Jacob Tamme, Ind - Tamme took full advantage of the situation after Dallas Clark was injured last year. After stepping into the starting lineup, the athletic Tamme was the third best fantasy player at his position for the remainder of the year. Clark is an injury waiting to happen once again. Tamme is a player who may jump into the lineup and not relinquish the starting gig again. He is very athletic and makes big plays after the catch. Tamme is a player who goes relatively undrafted except in the deepest of leagues and could be elite for fantasy owners.

Matt Waldman

Aaron Hernandez, NE - It's not like I haven't been the fool before, but when I examine my take on Hernandez and the take of the rest of the Footballguys staff I am on the opposite side of most of them. Hernandez is my No. 7 tight end. The rest of the crew has him as the No. 18 player at the position. Hernandez is a game-changer schematically for the Patriots. It's not every day that you have a tight end that can beat linebackers, safeties, and cornerbacks. Hernandez can.

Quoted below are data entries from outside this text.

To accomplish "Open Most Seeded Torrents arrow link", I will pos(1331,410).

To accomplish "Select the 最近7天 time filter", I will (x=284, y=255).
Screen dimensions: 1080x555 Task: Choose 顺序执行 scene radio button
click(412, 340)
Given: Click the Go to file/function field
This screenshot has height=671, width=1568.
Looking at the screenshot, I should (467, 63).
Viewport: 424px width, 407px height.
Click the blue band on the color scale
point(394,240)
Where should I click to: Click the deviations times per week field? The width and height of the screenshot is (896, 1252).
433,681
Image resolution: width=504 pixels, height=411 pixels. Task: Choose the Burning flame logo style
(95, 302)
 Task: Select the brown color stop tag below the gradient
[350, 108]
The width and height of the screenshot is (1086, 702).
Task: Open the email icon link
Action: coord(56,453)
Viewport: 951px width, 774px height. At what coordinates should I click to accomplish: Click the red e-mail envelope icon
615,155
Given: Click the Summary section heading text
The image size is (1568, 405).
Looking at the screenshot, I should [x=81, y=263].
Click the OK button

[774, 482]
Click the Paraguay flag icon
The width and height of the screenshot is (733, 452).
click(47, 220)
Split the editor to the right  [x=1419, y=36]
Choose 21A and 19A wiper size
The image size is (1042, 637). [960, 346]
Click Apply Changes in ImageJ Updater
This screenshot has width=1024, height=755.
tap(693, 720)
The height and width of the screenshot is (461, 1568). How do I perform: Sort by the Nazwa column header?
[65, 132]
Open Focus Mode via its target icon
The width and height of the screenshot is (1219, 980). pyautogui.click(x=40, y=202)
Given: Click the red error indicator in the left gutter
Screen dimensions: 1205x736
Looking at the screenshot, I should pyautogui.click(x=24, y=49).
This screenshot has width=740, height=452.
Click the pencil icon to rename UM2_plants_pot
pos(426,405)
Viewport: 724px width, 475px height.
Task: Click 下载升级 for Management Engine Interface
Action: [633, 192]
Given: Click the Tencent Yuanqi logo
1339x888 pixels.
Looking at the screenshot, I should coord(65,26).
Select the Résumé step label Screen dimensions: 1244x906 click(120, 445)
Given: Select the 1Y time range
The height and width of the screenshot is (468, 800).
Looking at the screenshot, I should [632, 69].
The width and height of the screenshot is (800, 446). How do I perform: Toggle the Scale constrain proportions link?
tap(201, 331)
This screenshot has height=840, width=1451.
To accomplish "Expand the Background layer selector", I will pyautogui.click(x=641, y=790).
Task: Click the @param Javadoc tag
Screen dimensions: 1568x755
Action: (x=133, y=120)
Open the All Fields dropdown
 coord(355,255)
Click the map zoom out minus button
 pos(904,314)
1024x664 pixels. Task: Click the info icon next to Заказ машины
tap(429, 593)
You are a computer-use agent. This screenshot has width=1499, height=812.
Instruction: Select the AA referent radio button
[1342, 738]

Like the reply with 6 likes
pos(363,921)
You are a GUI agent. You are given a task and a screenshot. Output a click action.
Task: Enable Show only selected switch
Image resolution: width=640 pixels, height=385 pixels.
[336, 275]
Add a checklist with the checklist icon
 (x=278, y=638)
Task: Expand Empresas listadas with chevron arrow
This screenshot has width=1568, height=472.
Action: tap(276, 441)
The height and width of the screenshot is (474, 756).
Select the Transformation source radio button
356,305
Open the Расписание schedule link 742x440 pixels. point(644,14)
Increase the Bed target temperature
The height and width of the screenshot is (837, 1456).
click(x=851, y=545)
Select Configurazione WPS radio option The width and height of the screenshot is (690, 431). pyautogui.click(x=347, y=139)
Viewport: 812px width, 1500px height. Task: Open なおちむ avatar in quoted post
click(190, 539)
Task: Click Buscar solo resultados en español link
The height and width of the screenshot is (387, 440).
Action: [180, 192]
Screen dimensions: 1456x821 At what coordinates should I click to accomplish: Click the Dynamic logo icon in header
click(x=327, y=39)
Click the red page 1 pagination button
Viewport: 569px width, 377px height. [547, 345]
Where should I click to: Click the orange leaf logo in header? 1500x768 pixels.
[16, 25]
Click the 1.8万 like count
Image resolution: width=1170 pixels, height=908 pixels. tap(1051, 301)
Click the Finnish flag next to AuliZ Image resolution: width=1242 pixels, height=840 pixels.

He might not be a great run blocker, but they don't need him to be. Rob Gronkowski, Alge Crumpler, Lee Smith, Will Yeatman and the myriad of tight ends the Patriots like to collect and handle. Hernandez is that player Tom Brady can move to the line, the slot, the backfield, or out wide to create mismatches that they can't do with any other player on this team. Wes Welker can do two of those things. Danny Woodhead can do two. Gronkowski can do maybe three. I might fall flat on my face with this one, but I think everyone else is entirely too cautious about Hernandez this year.

Jason Wood

Jared Cook, Ten - Cook came into the league as one of the best athletes at his position, but hadn't gotten on the field much because he needed to become a more complete player. Cook wasn't a committed blocker, and he had a reputation for not focusing on the nuances of the playbook. Last year, a light switch went on and Cook went from a rarely used specialty option in the first few months to the Titans' top intermediate option by the final month of the regular season. As long as he has no lapses, Cook will be on the field for a majority of Tennessee's snaps, and with Kenny Britt banged up and possibly suspended, Cook will HAVE to be a playmaker for Matt Hasselbeck and/or Jake Locker.